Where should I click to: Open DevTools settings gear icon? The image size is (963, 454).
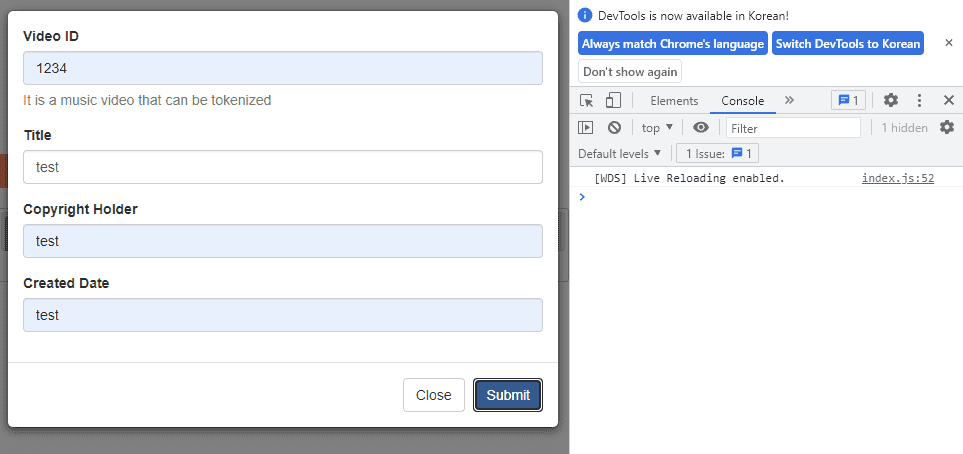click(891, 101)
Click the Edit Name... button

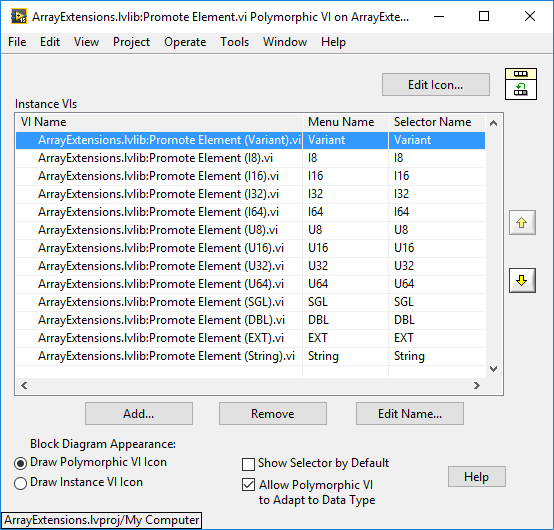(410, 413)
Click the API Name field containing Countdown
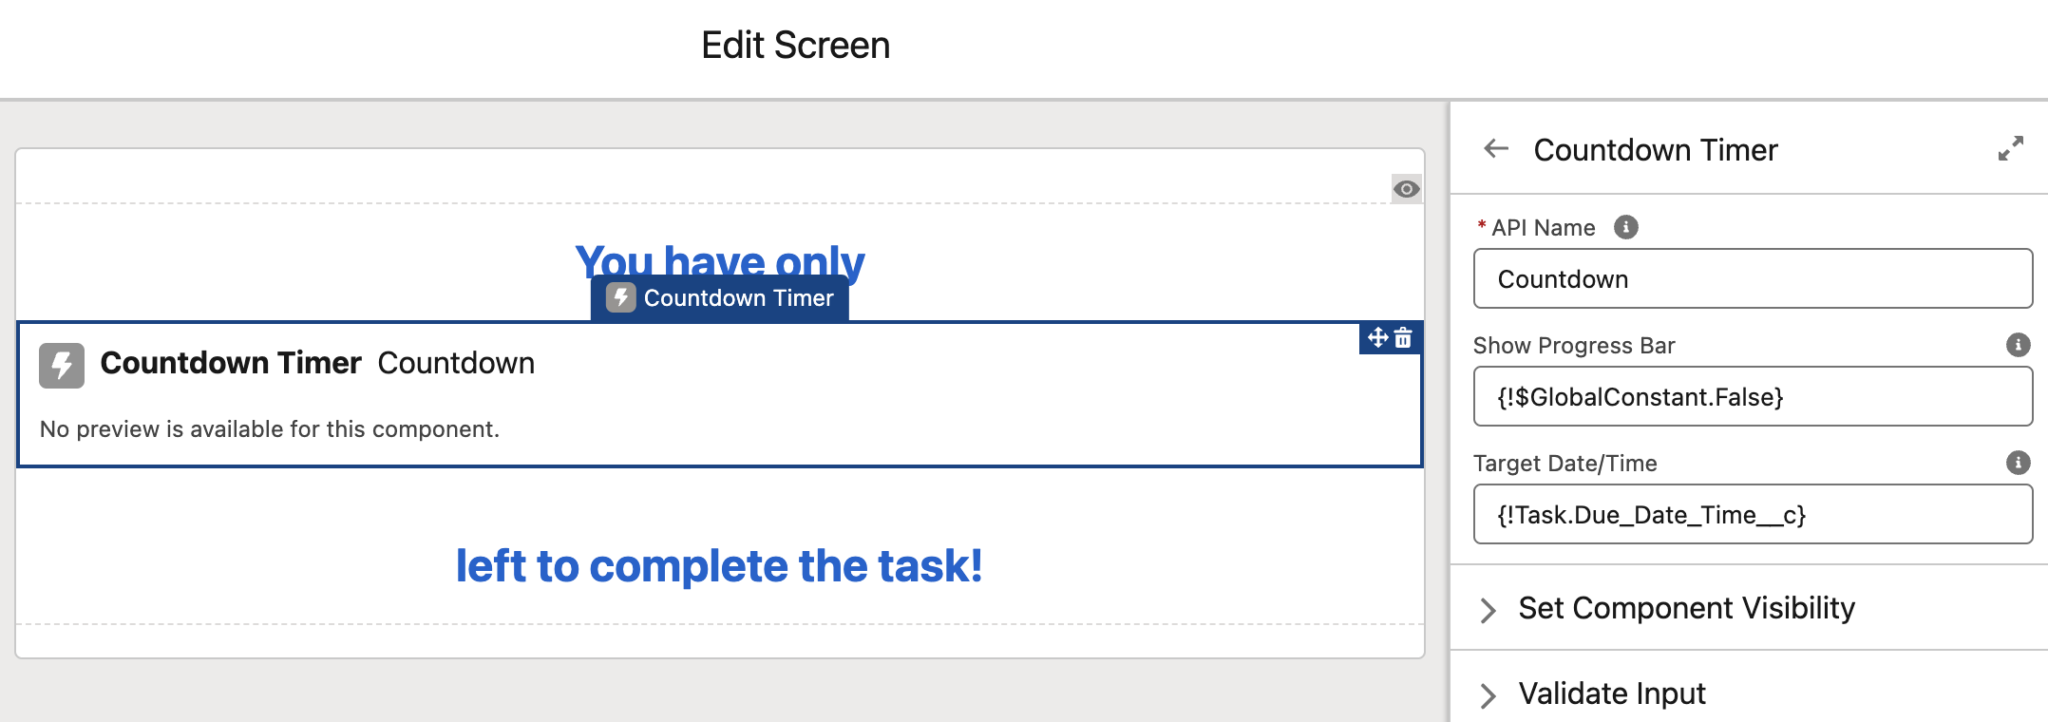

* WHAT THIS TASK INVOLVES *
Return exactly, and only, the lines that run from the line containing "Click the Edit Name... button" to the last line of the entries above, both ends included, with pictures left out.

* OUTPUT FOR THIS EXERCISE *
Click the Edit Name... button

(410, 413)
Click the API Name field containing Countdown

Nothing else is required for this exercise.